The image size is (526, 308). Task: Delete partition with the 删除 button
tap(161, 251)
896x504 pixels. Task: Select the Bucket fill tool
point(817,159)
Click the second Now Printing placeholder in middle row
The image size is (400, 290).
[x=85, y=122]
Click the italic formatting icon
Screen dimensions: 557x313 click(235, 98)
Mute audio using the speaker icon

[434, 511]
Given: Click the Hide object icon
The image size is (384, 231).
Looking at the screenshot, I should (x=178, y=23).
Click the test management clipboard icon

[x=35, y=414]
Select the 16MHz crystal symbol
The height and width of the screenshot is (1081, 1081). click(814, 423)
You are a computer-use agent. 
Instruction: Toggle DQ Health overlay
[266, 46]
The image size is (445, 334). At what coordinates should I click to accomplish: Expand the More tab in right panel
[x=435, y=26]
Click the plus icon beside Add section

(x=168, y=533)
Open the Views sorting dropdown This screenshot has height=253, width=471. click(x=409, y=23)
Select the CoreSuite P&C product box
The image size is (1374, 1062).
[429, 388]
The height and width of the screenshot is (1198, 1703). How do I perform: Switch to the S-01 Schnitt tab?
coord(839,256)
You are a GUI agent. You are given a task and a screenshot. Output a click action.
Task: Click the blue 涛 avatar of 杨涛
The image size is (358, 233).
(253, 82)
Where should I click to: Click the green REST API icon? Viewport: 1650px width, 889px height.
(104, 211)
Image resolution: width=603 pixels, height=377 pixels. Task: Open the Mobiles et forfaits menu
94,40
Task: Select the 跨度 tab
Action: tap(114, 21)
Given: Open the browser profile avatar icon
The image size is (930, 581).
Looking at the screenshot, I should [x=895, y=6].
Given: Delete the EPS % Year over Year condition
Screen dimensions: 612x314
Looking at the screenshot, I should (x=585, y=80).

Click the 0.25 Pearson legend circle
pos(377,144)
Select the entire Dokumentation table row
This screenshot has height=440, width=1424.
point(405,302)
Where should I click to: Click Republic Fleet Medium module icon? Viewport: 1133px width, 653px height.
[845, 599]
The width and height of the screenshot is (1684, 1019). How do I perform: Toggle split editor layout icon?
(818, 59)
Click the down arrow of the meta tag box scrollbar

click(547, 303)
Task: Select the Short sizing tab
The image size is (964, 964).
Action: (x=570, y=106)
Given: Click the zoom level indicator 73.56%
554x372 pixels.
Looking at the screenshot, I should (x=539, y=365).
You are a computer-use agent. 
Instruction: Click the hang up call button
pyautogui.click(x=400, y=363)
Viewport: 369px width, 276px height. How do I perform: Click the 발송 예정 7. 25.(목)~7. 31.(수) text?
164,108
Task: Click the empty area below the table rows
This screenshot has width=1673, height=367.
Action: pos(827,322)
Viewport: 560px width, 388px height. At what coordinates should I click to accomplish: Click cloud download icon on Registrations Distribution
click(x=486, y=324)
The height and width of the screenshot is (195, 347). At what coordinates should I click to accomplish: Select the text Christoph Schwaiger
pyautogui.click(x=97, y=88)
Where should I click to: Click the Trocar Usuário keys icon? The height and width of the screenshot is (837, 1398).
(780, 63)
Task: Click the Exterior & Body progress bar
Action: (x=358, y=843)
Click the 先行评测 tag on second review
________________________
> [Requirement]:
Recast every line of the rows above as a Markdown table with the columns "Number" and "Line," numbering the lines in order and leaving out blank ones.

> [Exercise response]:
| Number | Line |
|---|---|
| 1 | The image size is (526, 308). Task: Delete partition with the 删除 button |
| 2 | tap(161, 251) |
| 3 | 896x504 pixels. Task: Select the Bucket fill tool |
| 4 | point(817,159) |
| 5 | Click the second Now Printing placeholder in middle row |
| 6 | The image size is (400, 290). |
| 7 | [x=85, y=122] |
| 8 | Click the italic formatting icon |
| 9 | Screen dimensions: 557x313 click(235, 98) |
| 10 | Mute audio using the speaker icon |
| 11 | [434, 511] |
| 12 | Given: Click the Hide object icon |
| 13 | The image size is (384, 231). |
| 14 | Looking at the screenshot, I should (x=178, y=23). |
| 15 | Click the test management clipboard icon |
| 16 | [x=35, y=414] |
| 17 | Select the 16MHz crystal symbol |
| 18 | The height and width of the screenshot is (1081, 1081). click(814, 423) |
| 19 | You are a computer-use agent.  |
| 20 | Instruction: Toggle DQ Health overlay |
| 21 | [266, 46] |
| 22 | The image size is (445, 334). At what coordinates should I click to accomplish: Expand the More tab in right panel |
| 23 | [x=435, y=26] |
| 24 | Click the plus icon beside Add section |
| 25 | (x=168, y=533) |
| 26 | Open the Views sorting dropdown This screenshot has height=253, width=471. click(x=409, y=23) |
| 27 | Select the CoreSuite P&C product box |
| 28 | The image size is (1374, 1062). |
| 29 | [429, 388] |
| 30 | The height and width of the screenshot is (1198, 1703). How do I perform: Switch to the S-01 Schnitt tab? |
| 31 | coord(839,256) |
| 32 | You are a GUI agent. You are given a task and a screenshot. Output a click action. |
| 33 | Task: Click the blue 涛 avatar of 杨涛 |
| 34 | The image size is (358, 233). |
| 35 | (253, 82) |
| 36 | Where should I click to: Click the green REST API icon? Viewport: 1650px width, 889px height. |
| 37 | (104, 211) |
| 38 | Image resolution: width=603 pixels, height=377 pixels. Task: Open the Mobiles et forfaits menu |
| 39 | 94,40 |
| 40 | Task: Select the 跨度 tab |
| 41 | Action: tap(114, 21) |
| 42 | Given: Open the browser profile avatar icon |
| 43 | The image size is (930, 581). |
| 44 | Looking at the screenshot, I should [x=895, y=6]. |
| 45 | Given: Delete the EPS % Year over Year condition |
| 46 | Screen dimensions: 612x314 |
| 47 | Looking at the screenshot, I should (x=585, y=80). |
| 48 | Click the 0.25 Pearson legend circle |
| 49 | pos(377,144) |
| 50 | Select the entire Dokumentation table row |
| 51 | This screenshot has height=440, width=1424. |
| 52 | point(405,302) |
| 53 | Where should I click to: Click Republic Fleet Medium module icon? Viewport: 1133px width, 653px height. |
| 54 | [845, 599] |
| 55 | The width and height of the screenshot is (1684, 1019). How do I perform: Toggle split editor layout icon? |
| 56 | (818, 59) |
| 57 | Click the down arrow of the meta tag box scrollbar |
| 58 | click(547, 303) |
| 59 | Task: Select the Short sizing tab |
| 60 | The image size is (964, 964). |
| 61 | Action: (x=570, y=106) |
| 62 | Given: Click the zoom level indicator 73.56% |
| 63 | 554x372 pixels. |
| 64 | Looking at the screenshot, I should (x=539, y=365). |
| 65 | You are a computer-use agent.  |
| 66 | Instruction: Click the hang up call button |
| 67 | pyautogui.click(x=400, y=363) |
| 68 | Viewport: 369px width, 276px height. How do I perform: Click the 발송 예정 7. 25.(목)~7. 31.(수) text? |
| 69 | 164,108 |
| 70 | Task: Click the empty area below the table rows |
| 71 | This screenshot has width=1673, height=367. |
| 72 | Action: pos(827,322) |
| 73 | Viewport: 560px width, 388px height. At what coordinates should I click to accomplish: Click cloud download icon on Registrations Distribution |
| 74 | click(x=486, y=324) |
| 75 | The height and width of the screenshot is (195, 347). At what coordinates should I click to accomplish: Select the text Christoph Schwaiger |
| 76 | pyautogui.click(x=97, y=88) |
| 77 | Where should I click to: Click the Trocar Usuário keys icon? The height and width of the screenshot is (837, 1398). |
| 78 | (780, 63) |
| 79 | Task: Click the Exterior & Body progress bar |
| 80 | Action: (x=358, y=843) |
| 81 | Click the 先行评测 tag on second review |